Pearl Harbor Remembrance Day
Each year on December 7th, we remember the heroes that lost their lives during the attack on Pearl Harbor. On August 23, 1994, the United States Congress designated December 7th as National Pearl Harbor Remembrance Day. Every year, visitors come from all over the world to join Pearl Harbor Survivors and Veterans to honor the lives lost in the deadly attack.
Launching 353 aircraft from carriers located 132 miles off Oahu’s coast, the devastating Japanese attack came in two waves. The Japanese attack on the U.S. Naval base in Pearl Harbor claimed 2,403 American lives, including service members and civilians, while injuring 1,178.
Pearl Harbor is a pivotal point in American history. Each year we remember December 7th, the day that triggered the United States’ entry into WWII.
Pearl Harbor Tours provides ten interesting facts about Pearl Harbor:
- Americans fired the first shot. On the morning of December 7th, 1941, the Wickes-class destroyer USS Ward attacked and sank a Ko-hyoteki-class small submarine near the harbor entrance, making it not only the first shot fired on that day but the first official American shots in the war.

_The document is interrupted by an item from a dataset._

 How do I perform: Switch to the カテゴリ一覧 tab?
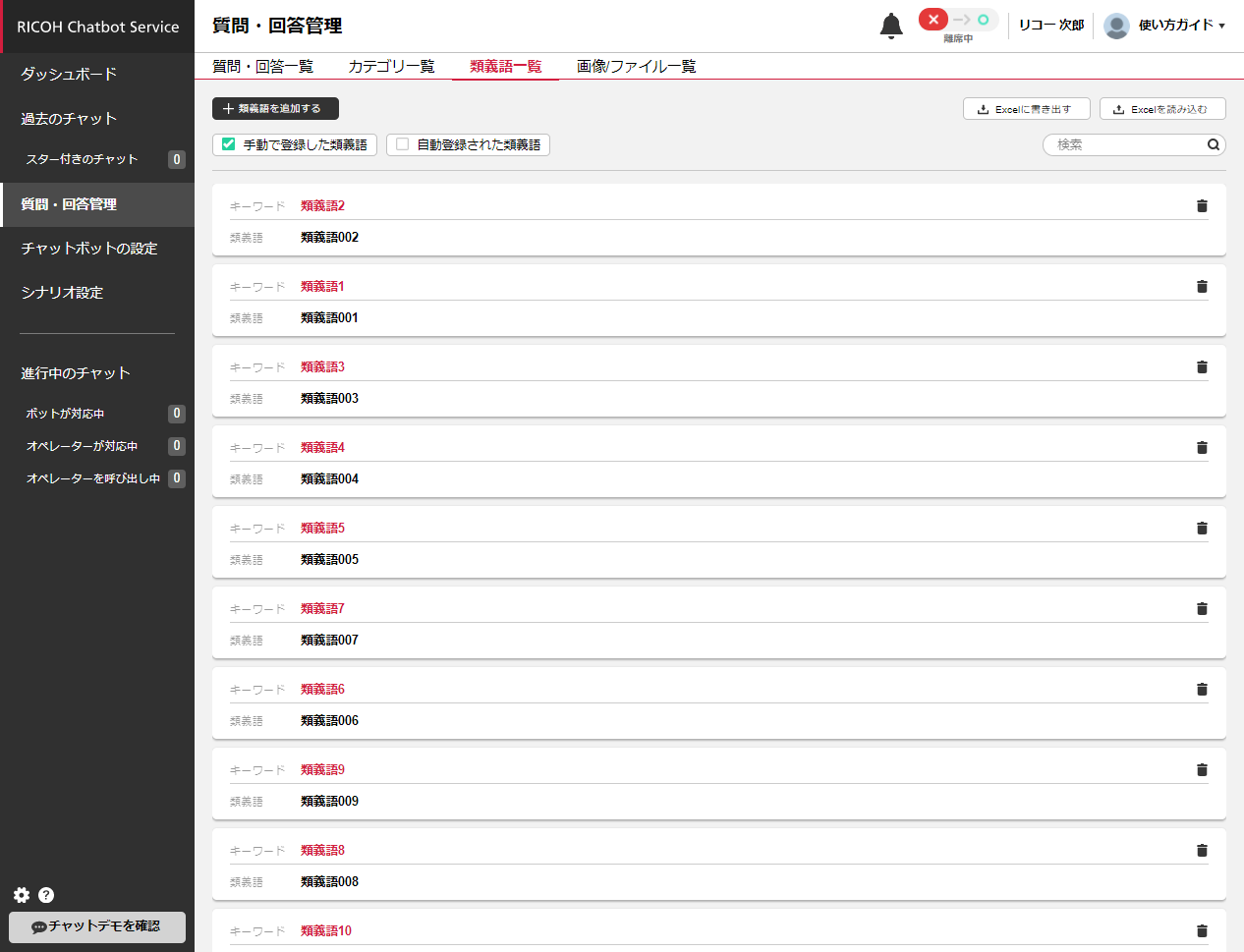pos(391,67)
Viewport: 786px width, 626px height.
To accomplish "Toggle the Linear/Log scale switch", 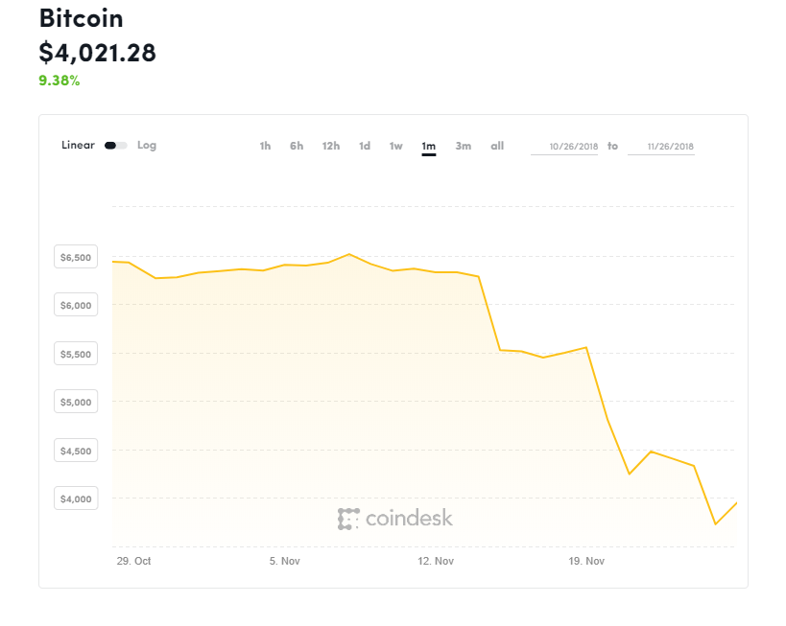I will [116, 145].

- The attack on Pearl Harbor lasted for about two hours.
- Congress approved Franklin Roosevelt’s declaration of war on December 8th.
- Japanese submarines were supposed to play a significant role in the attack.
- The surprise attack did not destroy the entire American Pacific Fleet. In the surprise attack on ‘Battleship Row,’ the Arizona and Oklahoma were the only ships damaged beyond repair by bombs or torpedo hits. Of the 2,026 American sailors and marines killed in the attack, 1,606 had been aboard these two ships. Three more battleships (the California, West Virginia, and Nevada) sank upright in the shallow water of the harbor. They were salvaged, and while many vessels did not return to the battlefield for several years, most suffered repairable damage. The Battleship Missouri is now anchored there.
- Veterans can be laid to rest at Pearl Harbor.
- Pearl Harbor was attacked to protect the invasion of the “Southern Resource Area.” While they knew that such an invasion would lead to war against America, Japan decided to destroy America’s Pacific Fleet to prevent American interference in its plan to access resources of countries in Southeast Asia, which Japan called the “Southern Resource Area.”
- Japan could have inflicted more significant damage if they had targeted different areas. Japan concentrated on destroying the battleships of the U.S. Navy as it thought the Pacific fleet battles would be decided on them. This proved to be wrong. Admiral Hara Tadaichi summed up the Japanese result by saying, “We won a great tactical victory at Pearl Harbor and thereby lost the war.”
- The USS Arizona still leaks fuel. According to the history Channel, the Arizona continues to spill up to 9 quarts of oil into the harbor each day. This is often referred to as “tears of the Arizona” or “black tears.”
- Japan is now one of America’s strongest allies.